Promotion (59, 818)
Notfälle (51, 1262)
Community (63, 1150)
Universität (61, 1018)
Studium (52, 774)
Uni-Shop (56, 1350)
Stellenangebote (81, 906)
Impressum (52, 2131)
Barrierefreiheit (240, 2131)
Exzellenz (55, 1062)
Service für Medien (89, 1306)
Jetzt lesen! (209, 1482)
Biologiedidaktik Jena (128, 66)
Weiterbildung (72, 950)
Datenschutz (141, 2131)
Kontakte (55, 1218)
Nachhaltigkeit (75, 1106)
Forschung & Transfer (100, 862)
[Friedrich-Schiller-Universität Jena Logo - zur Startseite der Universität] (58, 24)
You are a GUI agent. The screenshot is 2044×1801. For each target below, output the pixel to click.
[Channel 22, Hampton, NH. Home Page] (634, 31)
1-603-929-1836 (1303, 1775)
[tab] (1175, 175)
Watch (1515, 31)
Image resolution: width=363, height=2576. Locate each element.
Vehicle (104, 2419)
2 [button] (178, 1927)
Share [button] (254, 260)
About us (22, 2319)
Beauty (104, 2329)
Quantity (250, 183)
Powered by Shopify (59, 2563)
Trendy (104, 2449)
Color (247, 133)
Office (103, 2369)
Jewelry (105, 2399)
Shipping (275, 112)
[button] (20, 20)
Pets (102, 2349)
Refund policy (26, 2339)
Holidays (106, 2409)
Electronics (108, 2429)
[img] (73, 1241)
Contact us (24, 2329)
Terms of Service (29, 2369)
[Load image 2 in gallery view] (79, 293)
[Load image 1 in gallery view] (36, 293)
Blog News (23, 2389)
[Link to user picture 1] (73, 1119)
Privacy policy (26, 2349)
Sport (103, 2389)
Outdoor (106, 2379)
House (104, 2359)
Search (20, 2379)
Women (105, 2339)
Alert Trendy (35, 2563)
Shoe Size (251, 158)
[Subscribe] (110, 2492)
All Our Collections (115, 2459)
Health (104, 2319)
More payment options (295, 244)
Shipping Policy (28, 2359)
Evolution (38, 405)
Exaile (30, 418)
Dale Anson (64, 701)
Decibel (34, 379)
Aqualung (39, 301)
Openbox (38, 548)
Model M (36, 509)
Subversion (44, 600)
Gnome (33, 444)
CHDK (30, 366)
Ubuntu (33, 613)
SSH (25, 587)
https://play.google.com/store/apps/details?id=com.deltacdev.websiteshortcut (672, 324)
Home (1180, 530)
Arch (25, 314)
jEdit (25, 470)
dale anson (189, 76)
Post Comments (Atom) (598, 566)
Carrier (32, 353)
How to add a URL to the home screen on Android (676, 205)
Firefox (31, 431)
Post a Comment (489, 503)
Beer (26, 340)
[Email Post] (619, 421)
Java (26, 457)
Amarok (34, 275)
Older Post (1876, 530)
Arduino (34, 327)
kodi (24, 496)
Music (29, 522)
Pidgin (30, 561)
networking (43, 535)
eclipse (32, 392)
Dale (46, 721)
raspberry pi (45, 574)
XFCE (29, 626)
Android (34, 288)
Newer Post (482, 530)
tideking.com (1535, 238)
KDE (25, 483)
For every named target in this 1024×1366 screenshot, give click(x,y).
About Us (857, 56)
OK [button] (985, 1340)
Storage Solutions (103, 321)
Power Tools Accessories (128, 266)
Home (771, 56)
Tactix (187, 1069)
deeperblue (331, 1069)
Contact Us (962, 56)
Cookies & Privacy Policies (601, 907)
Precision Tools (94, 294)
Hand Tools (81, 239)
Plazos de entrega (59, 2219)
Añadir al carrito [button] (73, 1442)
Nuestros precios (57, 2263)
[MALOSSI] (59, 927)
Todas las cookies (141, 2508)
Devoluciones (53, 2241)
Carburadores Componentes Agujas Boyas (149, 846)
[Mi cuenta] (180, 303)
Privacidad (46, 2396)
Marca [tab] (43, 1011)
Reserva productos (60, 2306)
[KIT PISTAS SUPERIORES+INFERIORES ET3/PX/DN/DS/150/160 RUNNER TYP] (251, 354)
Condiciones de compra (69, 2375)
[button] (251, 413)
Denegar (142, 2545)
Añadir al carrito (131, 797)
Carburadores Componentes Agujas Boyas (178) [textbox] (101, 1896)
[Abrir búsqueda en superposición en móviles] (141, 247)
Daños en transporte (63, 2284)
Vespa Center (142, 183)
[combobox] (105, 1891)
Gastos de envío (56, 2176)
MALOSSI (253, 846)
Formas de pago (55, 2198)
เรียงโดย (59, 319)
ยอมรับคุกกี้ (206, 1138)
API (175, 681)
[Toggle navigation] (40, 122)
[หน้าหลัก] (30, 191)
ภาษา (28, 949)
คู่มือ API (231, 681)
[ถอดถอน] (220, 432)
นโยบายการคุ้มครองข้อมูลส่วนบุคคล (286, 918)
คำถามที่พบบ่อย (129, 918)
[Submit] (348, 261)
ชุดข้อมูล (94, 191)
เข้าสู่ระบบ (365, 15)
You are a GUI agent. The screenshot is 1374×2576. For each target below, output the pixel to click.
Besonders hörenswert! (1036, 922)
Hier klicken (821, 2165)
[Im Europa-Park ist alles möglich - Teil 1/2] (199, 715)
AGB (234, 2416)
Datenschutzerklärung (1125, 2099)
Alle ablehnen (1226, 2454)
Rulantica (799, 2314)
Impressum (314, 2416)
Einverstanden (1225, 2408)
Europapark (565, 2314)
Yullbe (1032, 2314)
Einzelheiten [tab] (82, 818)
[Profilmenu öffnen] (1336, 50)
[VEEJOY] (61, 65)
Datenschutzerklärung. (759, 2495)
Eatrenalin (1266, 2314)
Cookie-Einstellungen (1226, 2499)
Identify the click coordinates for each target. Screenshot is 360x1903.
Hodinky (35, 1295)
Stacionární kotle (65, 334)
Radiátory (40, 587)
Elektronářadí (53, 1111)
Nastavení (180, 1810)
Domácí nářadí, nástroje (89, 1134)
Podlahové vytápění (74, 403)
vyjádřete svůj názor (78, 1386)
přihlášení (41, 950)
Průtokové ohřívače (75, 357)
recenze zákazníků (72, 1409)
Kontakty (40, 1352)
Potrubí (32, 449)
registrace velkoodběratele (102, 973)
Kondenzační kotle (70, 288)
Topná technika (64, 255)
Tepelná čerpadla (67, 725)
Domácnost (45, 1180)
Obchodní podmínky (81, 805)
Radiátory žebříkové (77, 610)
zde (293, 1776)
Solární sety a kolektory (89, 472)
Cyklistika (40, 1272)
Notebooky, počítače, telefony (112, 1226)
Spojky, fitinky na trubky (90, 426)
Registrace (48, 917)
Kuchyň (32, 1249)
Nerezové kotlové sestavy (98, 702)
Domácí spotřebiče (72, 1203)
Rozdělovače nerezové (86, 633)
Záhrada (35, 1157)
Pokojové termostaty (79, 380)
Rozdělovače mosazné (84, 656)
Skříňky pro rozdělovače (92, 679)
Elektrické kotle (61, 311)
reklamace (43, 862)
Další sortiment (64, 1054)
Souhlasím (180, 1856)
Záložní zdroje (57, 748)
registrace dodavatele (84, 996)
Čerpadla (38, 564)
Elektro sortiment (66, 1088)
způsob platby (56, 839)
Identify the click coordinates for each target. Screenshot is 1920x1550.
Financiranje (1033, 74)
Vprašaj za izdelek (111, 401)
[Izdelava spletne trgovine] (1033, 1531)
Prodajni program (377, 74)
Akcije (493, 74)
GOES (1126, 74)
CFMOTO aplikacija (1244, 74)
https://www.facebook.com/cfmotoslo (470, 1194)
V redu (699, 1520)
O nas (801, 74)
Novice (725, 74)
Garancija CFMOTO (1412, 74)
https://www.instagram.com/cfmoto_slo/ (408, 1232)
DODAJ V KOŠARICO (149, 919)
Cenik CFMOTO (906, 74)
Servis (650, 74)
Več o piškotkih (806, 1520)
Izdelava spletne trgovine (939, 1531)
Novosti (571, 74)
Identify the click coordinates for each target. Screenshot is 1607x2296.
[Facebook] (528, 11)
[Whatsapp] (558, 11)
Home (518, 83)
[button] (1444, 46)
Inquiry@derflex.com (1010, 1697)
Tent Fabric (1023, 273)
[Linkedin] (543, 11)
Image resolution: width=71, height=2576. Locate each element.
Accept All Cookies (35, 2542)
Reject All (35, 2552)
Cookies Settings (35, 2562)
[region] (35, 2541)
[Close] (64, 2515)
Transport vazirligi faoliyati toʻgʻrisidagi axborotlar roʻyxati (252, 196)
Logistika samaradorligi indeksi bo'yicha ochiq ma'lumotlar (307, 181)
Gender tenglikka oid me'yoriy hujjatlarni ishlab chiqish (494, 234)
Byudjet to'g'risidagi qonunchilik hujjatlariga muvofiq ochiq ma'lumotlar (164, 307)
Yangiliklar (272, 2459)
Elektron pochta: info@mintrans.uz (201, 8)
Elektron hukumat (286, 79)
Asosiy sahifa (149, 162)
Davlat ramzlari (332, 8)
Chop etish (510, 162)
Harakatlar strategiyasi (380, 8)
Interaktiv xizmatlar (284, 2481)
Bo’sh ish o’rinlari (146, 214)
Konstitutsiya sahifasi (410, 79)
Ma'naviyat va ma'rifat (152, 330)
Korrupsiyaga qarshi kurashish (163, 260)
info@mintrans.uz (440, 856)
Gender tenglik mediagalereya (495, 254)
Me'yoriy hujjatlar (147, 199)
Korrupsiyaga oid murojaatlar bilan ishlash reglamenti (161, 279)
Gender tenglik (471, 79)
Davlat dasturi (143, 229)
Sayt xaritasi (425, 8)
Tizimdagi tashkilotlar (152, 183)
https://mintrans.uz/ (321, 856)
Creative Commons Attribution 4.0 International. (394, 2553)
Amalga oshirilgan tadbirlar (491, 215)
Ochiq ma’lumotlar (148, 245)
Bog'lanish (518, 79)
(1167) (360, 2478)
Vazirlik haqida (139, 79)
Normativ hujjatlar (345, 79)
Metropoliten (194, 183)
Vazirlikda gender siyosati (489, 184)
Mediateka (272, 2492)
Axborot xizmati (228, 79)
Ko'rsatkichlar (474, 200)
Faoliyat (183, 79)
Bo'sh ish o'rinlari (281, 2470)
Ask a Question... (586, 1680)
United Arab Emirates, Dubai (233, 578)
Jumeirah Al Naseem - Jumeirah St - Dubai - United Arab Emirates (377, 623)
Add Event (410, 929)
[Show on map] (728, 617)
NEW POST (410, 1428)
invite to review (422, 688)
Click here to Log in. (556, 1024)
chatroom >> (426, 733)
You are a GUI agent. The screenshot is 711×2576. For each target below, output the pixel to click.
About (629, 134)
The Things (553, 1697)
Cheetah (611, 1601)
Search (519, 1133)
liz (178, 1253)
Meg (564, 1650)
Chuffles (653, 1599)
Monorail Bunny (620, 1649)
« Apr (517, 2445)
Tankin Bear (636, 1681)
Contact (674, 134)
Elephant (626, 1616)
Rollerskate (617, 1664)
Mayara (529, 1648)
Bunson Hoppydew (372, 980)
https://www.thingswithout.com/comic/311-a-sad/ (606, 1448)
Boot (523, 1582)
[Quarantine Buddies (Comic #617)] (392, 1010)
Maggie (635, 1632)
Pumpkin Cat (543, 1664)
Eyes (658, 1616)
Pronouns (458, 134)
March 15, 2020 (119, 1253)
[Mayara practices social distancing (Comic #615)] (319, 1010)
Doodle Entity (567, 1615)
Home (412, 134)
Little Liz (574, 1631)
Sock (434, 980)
··········
** WHAT THE EXERCISE ASKS **
Look above for the line with "Evolution (38, 405)" and the line with "[button] (251, 413)", and reproduce exactly those two lines plus every line between, nothing more.

** FINAL ANSWER **
Evolution (38, 405)
Exaile (30, 418)
Dale Anson (64, 701)
Decibel (34, 379)
Aqualung (39, 301)
Openbox (38, 548)
Model M (36, 509)
Subversion (44, 600)
Gnome (33, 444)
CHDK (30, 366)
Ubuntu (33, 613)
SSH (25, 587)
https://play.google.com/store/apps/details?id=com.deltacdev.websiteshortcut (672, 324)
Home (1180, 530)
Arch (25, 314)
jEdit (25, 470)
dale anson (189, 76)
Post Comments (Atom) (598, 566)
Carrier (32, 353)
How to add a URL to the home screen on Android (676, 205)
Firefox (31, 431)
Post a Comment (489, 503)
Beer (26, 340)
[Email Post] (619, 421)
Java (26, 457)
Amarok (34, 275)
Older Post (1876, 530)
Arduino (34, 327)
kodi (24, 496)
Music (29, 522)
Pidgin (30, 561)
networking (43, 535)
eclipse (32, 392)
Dale (46, 721)
raspberry pi (45, 574)
XFCE (29, 626)
Android (34, 288)
Newer Post (482, 530)
tideking.com (1535, 238)
KDE (25, 483)
For every named target in this 1024×1366 screenshot, give click(x,y).
About Us (857, 56)
OK [button] (985, 1340)
Storage Solutions (103, 321)
Power Tools Accessories (128, 266)
Home (771, 56)
Tactix (187, 1069)
deeperblue (331, 1069)
Contact Us (962, 56)
Cookies & Privacy Policies (601, 907)
Precision Tools (94, 294)
Hand Tools (81, 239)
Plazos de entrega (59, 2219)
Añadir al carrito [button] (73, 1442)
Nuestros precios (57, 2263)
[MALOSSI] (59, 927)
Todas las cookies (141, 2508)
Devoluciones (53, 2241)
Carburadores Componentes Agujas Boyas (149, 846)
[Mi cuenta] (180, 303)
Privacidad (46, 2396)
Marca [tab] (43, 1011)
Reserva productos (60, 2306)
[KIT PISTAS SUPERIORES+INFERIORES ET3/PX/DN/DS/150/160 RUNNER TYP] (251, 354)
Condiciones de compra (69, 2375)
[button] (251, 413)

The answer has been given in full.